In 1970, arrests by the narcotics unit jumped to 517, an increase of about 150 arrests over the preceding year. Sgt. Duncan McNeil, head of the six-man narcotics unit, said that Cambridge police have been receiving a lot of helpful information from State and Federal officials.

However, he said that the jump in arrest figures is not due primarily to this information, or to increasingly sophisticated police techniques, but simply reflects a very sharp increase in drug use.

The amount of heroin seized skyrocketed from 22 decks ($10 quantities) in 1969, to 364 decks in 1970. Hashish confiscated jumped from two pounds in 1969, to 28 pounds in 1970.

Round My Brain

McNeil also pointed out that his unit seized 12 ounces of cocaine last year in at least two separate raids. He said, "This is the first cocaine we've seen in Cambridge in the last ten years."

Even though drug use has apparently declined at Harvard, two recently started programs are geared to handling drug problems if they arise and to preserve students' anonymity-the Drug Task Force and Room 13.

Last September, the University Health Services (UHS) set up a Drug Task Force of 15 second-year Harvard Medical students. They oversee Stillman Infirmary's emergency ward desk and answer phone calls on a drug "hot line."

The Task Force circulated pink posters which said, "Bumming? Med student on duty every night from 10 p. m. to 7 a. m. 868-2277. Anonymous." Most of these posters have been removed and few people are aware of the Task Force's existence.

Dr. Paul A. Walters, Jr., a UHS psychiatrist, trained the Medical students to cope with persons on bum trips, by "talking them down" and finding friends to stay with them.

During the first semester, Stillman's emergency ward averaged three phone calls and/or visits per week dealing with drug problems.
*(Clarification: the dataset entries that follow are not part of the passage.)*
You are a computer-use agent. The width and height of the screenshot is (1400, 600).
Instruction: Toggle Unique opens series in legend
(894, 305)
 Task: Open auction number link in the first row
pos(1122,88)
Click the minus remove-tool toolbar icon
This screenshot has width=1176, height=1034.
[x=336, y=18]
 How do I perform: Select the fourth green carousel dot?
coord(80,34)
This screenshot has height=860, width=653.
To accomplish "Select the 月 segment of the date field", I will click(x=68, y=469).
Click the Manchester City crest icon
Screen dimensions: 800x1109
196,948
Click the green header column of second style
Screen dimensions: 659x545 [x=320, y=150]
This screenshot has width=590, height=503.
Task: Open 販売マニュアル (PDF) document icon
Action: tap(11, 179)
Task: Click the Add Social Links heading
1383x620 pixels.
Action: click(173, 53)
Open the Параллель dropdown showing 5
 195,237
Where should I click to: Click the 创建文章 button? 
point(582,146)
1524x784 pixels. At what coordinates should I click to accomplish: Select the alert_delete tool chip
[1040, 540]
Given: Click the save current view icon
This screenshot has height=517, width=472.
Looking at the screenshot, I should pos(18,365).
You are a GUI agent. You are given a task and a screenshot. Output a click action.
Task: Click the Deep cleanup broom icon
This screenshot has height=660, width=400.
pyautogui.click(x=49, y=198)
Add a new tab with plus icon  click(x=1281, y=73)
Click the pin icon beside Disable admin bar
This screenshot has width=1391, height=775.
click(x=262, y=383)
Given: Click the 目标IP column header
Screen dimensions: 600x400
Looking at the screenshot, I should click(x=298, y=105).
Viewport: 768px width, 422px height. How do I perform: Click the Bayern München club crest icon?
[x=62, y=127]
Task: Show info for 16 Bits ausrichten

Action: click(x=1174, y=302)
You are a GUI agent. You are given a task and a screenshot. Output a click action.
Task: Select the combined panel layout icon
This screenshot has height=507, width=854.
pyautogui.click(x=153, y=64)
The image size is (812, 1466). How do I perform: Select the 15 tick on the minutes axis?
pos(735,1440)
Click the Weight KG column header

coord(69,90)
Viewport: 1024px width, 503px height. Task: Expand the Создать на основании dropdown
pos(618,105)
Since intercession, however, the number of drug cases has plummeted to nearly zero.

Before the Drug Task Force was established, the Harvard police were used to oversee and, if necessary, to restrain agitated students who were bumming. "The sight of a blue uniform for someone on a drug trip really freaks him out," Walters said. "We've wanted to use friends. It works much better."

However, because of the relatively small number of cases they get, and the lack of publicity for the Drug Task Force, the morale of the Medical students is rather low.

Louis T. Sanchez, Jr., a second-year Medical student, said, "The whole [drug] scene has sort of died down. This is a Task Force but there hasn't been much of a task to weld us together." Nevertheless, he said, "It's important that someone's around in the peer group to talk things out."

Another Medical student on the Task Force, Richard J. Stadtmiller, offered a theory for the lack of drug cases in the emergency ward. "It's just possible that most people can handle their drug trips and don't need anybody."

Unlike the Task Force, which has a specific purpose, Room 13 began with very open-ended objectives. Margaret S. McKenna '70, who set up Room 13, said that only one in 20 calls to Room 13 is related to drugs.

How effective will these programs be? The mescaline dealer does not envision a decrease in drug use in the near future. He said, "As long as society is what it is, I don't think drugs are going to be a vanishing phenomenon at all."